As noted previously, for each archived image, RGB (red, green, blue) color channel information, with means and other statistics calculated across a region-of-interest (ROI) delineating a specific vegetation type was extracted. From the high-frequency (typically, 30 minute) imagery, time series characterizing vegetation color, including “canopy greenness” was processed to 1-day intervals.
There are 204 1-day summary product files named as <sitename>_<veg_type>_<ROI_ID_number>_1day.csv. Where sitename, veg_type, and ROI_ID_number are the same as previous described.
File description for 1- day summary product files:
The first 24 lines (beginning with #) contain basic metadata.
Lines 4 through 10 are identical to those in the all-image time series file from which the summary product files are derived.
Line 11 is not used in the data sets but allows for the specification of an image count threshold for processing to occur (i.e., if for a given period of aggregation, there are insufficient images available, then only results for the midday image, if applicable, would be reported).
Line 12 gives the number of days that have been aggregated in producing the file, which is 1 day.
Line 13 reports the solar elevation filter that was used in processing (10° in the current data set).
Lines 14 and 15 are not used in the data sets but allows for the specification of time-of-day window (i.e., images outside of the window would be excluded from the processing).
Lines 16 and 17 report the values that were used for the “too dark” and “too bright” quality control filters, which are by default set to DN 100 and 665, respectively. Lines 18-23 document the provenance of the data file. Line 25 lists the column headers for the data rows.

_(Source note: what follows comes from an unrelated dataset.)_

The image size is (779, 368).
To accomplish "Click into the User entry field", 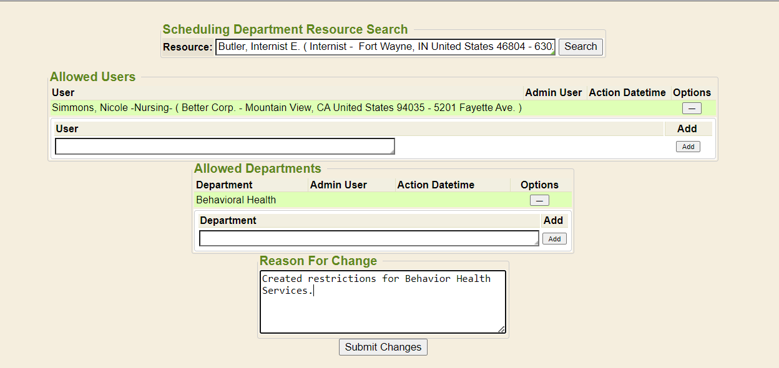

The data rows begin on line 26, and for each data row the data fields are:
Column |
Description |
---|---|
date |
local date at the middle of the aggregation period (1-day) |
year |
calendar year of the above date (YYYY) |
doy |
day of year for the above date |
image_count |
the number of images passing the selection criteria |
midday_filename |
the filename of the image which is closest to 12 noon |
midday_r |
mean red channel DN over the ROI, for the midday image |
midday_g |
mean green channel DN over the ROI, for the midday image |
midday_b |
mean blue channel DN over the ROI, for the midday image |
midday_gcc |
the mean GCC over the ROI, for the midday image |
midday_rcc |
the mean RCC over the ROI, for the midday image |
r_mean |
the mean value (for all images passing the selection criteria) of the mean (by image) red channel DN over the ROI |
r_std |
the standard deviation (for all images passing the selection criteria) of the mean (by image) red channel DN over the ROI |
g_mean |
the mean value (for all images passing the selection criteria) of the mean (by image) green channel DN over the ROI |
g_std |
the standard deviation (for all images passing the selection criteria) of the mean (by image) green channel DN over the ROI |
b_mean |
the mean value (for all images passing the selection criteria) of the mean (by image) blue channel DN over the ROI |
b_std |
the standard deviation (for all images passing the selection criteria) of the mean (by image) blue channel DN over the ROI |
gcc_mean |
the mean value (for all images passing the selection criteria) of the mean (by image) Gcc over the ROI |
gcc_std |
the standard deviation (for all images passing the selection criteria) of the mean (by image) Gcc over the ROI |
gcc_50, gcc_75, gcc_90 |
the 50th, 75th and 90th quantiles (for all images passing the selection criteria) of the mean (by image) GCC over the ROI |
rcc_mean, rcc_std, rcc_50, rcc_75, rcc_90 |
the 50th, 75th and 90th quantiles (for all images passing the selection criteria) of the mean (by image) RGCC over the ROI |
max_solar_elev |
the maximum solar elevation angle for all images passing the selection criteria |
snowflag |
a citizen-science based evaluation of the presence of snow in the midday image. The snowflag is coded as follows: 1 = bad or obscured image; 2 = no snow in image; 3 = snow on ground (used for non-tree sites); 4 = snow on ground only (used for treed sites); 5 = snow on trees (and ground; used for treed sites). If the midday image was not evaluated, a value of NA is assigned. |
outlierflag_gcc_mean, outlierflag_gcc_50; outlierflag_gcc_75, outlierflag_gcc_90 |
the outlierflag, which is determined separately for the gcc_mean, gcc_50, gcc_75, and gcc_90 time series, can either take on a value of 0 (indicating good data), or 1 (indicating an outlier) |
smooth_gcc_mean, smooth_gcc_50, smooth_gcc_75, smooth_gcc_90 |
the smoothed and/or interpolated value of Gcc from the final iteration (i.e. with outliers removed) of the spline fitting process |
smooth_rcc_mean, smooth_rcc_50, smooth_rcc_75, smooth_rcc_90 |
the smoothed and/or interpolated value of Rcc from the final iteration (i.e. with outliers removed) of the spline fitting process |
smooth_ci_gcc_mean, smooth_ci_gcc_50, smooth_ci_gcc_75, smooth_ci_gcc_90 |
the (one-sided) width of the 95% confidence interval around the smoothed GCC values |
smooth_ci_rcc_mean, smooth_ci_rcc_50, smooth_ci_rcc_75, smooth_ci_rcc_90 |
the (one-sided) width of the 95% confidence interval around the smoothed RCC values |
int_flag |
to assist with identification of long gaps in the data record, the interpolation flag is set to 1 during a gap of 14 days or more |
3- Day Summary Product Files
These files contain the 3-day summaries of the high-frequency (typically, 30 minute) time series data characterizing vegetation color, including “canopy greenness” for each site.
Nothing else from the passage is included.